TASK PROMPT - Give the data again exactly, from its opening line through the line in which "Given: Click the Pos column header" appears.

(Stored data)
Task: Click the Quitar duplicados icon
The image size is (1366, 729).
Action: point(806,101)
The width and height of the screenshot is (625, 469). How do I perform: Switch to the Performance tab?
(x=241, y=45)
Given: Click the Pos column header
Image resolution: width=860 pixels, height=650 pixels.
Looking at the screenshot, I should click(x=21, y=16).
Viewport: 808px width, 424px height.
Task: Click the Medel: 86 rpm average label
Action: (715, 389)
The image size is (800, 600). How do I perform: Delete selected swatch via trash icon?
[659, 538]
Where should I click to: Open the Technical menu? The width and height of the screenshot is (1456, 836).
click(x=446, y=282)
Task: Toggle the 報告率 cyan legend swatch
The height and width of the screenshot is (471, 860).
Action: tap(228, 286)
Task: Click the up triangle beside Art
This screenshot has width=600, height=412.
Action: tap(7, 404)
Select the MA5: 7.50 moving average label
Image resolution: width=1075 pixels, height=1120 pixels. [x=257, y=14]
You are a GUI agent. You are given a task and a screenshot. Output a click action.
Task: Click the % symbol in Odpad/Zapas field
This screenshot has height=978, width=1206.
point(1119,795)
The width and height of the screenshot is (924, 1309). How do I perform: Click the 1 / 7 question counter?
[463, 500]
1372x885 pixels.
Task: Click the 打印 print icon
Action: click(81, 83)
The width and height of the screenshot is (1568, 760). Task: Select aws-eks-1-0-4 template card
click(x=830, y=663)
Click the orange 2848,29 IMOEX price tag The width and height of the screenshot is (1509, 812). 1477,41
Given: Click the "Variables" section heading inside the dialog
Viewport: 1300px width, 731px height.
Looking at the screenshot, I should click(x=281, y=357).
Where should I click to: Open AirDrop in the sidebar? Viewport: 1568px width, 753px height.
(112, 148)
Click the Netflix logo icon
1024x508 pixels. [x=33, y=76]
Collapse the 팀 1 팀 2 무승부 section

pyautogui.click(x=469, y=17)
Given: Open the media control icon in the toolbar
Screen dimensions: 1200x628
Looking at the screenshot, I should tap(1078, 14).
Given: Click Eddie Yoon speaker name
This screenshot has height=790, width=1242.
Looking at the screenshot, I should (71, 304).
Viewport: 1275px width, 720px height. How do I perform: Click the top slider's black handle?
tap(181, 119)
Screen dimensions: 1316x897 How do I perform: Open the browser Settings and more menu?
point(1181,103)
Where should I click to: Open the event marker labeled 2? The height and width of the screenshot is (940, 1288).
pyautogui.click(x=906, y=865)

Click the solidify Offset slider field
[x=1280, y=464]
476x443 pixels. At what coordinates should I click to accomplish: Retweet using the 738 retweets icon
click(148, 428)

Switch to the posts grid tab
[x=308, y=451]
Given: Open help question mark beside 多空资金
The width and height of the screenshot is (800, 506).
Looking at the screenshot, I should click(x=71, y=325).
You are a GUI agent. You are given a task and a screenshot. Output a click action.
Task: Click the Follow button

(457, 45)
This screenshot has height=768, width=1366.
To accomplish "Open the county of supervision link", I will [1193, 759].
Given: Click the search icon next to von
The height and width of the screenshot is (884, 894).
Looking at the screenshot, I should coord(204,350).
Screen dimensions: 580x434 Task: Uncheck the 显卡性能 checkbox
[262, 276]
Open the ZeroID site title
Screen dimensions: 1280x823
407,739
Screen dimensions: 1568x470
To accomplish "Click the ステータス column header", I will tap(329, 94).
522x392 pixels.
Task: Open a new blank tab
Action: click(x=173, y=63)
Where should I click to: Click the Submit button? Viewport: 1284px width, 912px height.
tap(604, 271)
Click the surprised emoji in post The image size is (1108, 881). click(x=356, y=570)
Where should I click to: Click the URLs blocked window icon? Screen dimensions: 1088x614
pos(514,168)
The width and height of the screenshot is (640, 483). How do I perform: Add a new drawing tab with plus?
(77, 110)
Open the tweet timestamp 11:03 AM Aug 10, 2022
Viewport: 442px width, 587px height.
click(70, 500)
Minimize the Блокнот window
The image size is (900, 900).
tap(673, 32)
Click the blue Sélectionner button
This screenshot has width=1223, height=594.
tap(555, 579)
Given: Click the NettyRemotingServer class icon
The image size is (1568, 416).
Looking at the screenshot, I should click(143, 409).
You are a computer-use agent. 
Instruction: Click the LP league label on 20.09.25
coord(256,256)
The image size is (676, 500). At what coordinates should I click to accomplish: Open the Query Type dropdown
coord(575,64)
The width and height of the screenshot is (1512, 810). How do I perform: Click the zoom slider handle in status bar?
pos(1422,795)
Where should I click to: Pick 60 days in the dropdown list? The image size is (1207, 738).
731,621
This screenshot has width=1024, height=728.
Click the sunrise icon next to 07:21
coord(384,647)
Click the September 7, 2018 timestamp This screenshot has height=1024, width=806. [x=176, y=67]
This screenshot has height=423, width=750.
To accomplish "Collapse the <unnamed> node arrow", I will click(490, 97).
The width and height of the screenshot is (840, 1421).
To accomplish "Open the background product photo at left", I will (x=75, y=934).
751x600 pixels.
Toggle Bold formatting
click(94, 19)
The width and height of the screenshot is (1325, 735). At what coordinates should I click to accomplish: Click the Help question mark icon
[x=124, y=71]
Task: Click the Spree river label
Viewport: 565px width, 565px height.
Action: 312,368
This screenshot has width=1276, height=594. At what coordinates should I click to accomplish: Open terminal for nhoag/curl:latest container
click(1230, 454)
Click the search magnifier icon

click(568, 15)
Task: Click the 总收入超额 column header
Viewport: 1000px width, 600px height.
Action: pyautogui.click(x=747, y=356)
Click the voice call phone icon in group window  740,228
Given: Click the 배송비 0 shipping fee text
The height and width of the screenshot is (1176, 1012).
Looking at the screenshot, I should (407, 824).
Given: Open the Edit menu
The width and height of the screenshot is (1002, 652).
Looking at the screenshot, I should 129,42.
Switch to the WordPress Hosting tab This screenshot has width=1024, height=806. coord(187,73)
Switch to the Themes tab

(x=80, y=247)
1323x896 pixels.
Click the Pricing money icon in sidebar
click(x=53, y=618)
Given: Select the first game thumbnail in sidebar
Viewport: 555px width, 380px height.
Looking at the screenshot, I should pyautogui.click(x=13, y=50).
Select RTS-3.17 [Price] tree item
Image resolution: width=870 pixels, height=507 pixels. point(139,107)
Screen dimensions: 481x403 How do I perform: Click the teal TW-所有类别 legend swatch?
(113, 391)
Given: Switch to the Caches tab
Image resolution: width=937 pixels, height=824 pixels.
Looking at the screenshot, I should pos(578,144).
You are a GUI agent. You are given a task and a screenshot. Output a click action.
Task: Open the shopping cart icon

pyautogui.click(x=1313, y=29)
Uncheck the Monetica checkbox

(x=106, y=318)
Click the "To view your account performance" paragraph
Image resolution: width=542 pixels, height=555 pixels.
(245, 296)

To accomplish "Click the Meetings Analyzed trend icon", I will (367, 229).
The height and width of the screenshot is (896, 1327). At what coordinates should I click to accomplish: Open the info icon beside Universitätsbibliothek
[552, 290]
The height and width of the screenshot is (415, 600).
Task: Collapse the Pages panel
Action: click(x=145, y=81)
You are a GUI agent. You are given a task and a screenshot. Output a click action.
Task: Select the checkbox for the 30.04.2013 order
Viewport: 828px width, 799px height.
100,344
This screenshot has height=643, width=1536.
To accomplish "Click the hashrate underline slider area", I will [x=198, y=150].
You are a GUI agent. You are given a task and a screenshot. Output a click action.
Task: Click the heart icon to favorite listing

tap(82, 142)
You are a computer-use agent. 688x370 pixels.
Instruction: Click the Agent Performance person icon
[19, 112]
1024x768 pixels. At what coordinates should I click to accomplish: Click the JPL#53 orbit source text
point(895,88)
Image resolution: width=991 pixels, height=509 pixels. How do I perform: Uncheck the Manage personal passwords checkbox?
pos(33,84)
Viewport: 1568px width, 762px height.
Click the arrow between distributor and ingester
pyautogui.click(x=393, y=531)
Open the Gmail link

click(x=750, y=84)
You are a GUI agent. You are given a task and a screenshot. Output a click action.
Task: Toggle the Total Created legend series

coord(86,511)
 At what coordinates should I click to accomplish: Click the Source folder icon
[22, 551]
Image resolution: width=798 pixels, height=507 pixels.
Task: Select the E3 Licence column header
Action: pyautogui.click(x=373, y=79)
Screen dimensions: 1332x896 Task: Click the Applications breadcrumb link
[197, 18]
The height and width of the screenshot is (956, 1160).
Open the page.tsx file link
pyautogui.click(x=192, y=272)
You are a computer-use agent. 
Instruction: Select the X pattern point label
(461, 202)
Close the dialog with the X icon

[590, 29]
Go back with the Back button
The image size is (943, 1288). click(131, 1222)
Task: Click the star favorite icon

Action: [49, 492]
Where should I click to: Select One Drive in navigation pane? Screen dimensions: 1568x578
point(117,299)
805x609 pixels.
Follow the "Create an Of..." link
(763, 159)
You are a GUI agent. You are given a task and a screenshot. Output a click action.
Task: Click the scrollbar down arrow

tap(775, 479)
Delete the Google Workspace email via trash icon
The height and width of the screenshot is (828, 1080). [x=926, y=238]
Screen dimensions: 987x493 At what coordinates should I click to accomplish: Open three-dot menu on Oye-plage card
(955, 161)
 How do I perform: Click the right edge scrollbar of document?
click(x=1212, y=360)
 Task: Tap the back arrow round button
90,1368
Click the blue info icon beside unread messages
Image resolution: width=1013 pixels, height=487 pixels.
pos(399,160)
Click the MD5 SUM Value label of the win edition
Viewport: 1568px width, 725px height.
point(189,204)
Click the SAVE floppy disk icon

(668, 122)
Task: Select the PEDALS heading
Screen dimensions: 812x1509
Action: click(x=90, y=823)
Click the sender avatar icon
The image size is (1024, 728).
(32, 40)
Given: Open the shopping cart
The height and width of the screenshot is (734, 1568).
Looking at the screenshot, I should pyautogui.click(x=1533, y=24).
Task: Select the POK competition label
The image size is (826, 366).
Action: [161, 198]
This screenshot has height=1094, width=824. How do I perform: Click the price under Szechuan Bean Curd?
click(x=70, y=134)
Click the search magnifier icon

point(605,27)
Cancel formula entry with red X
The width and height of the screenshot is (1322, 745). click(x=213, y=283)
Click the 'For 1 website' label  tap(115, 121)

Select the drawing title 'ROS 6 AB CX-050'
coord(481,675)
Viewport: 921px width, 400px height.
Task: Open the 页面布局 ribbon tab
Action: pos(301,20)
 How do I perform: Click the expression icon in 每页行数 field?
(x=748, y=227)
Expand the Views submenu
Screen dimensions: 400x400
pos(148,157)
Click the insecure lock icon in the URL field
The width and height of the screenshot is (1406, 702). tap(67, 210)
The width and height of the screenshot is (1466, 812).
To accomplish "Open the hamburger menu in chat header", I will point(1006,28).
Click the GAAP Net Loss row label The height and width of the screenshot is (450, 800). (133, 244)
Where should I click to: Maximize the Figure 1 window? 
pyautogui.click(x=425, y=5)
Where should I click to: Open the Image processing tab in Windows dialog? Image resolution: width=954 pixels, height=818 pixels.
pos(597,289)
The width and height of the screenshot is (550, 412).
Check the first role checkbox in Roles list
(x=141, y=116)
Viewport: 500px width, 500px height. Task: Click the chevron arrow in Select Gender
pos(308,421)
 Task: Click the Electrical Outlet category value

EXPECTED ANSWER -
Task: Click the Quitar duplicados icon
The image size is (1366, 729).
Action: point(806,101)
The width and height of the screenshot is (625, 469). How do I perform: Switch to the Performance tab?
(x=241, y=45)
Given: Click the Pos column header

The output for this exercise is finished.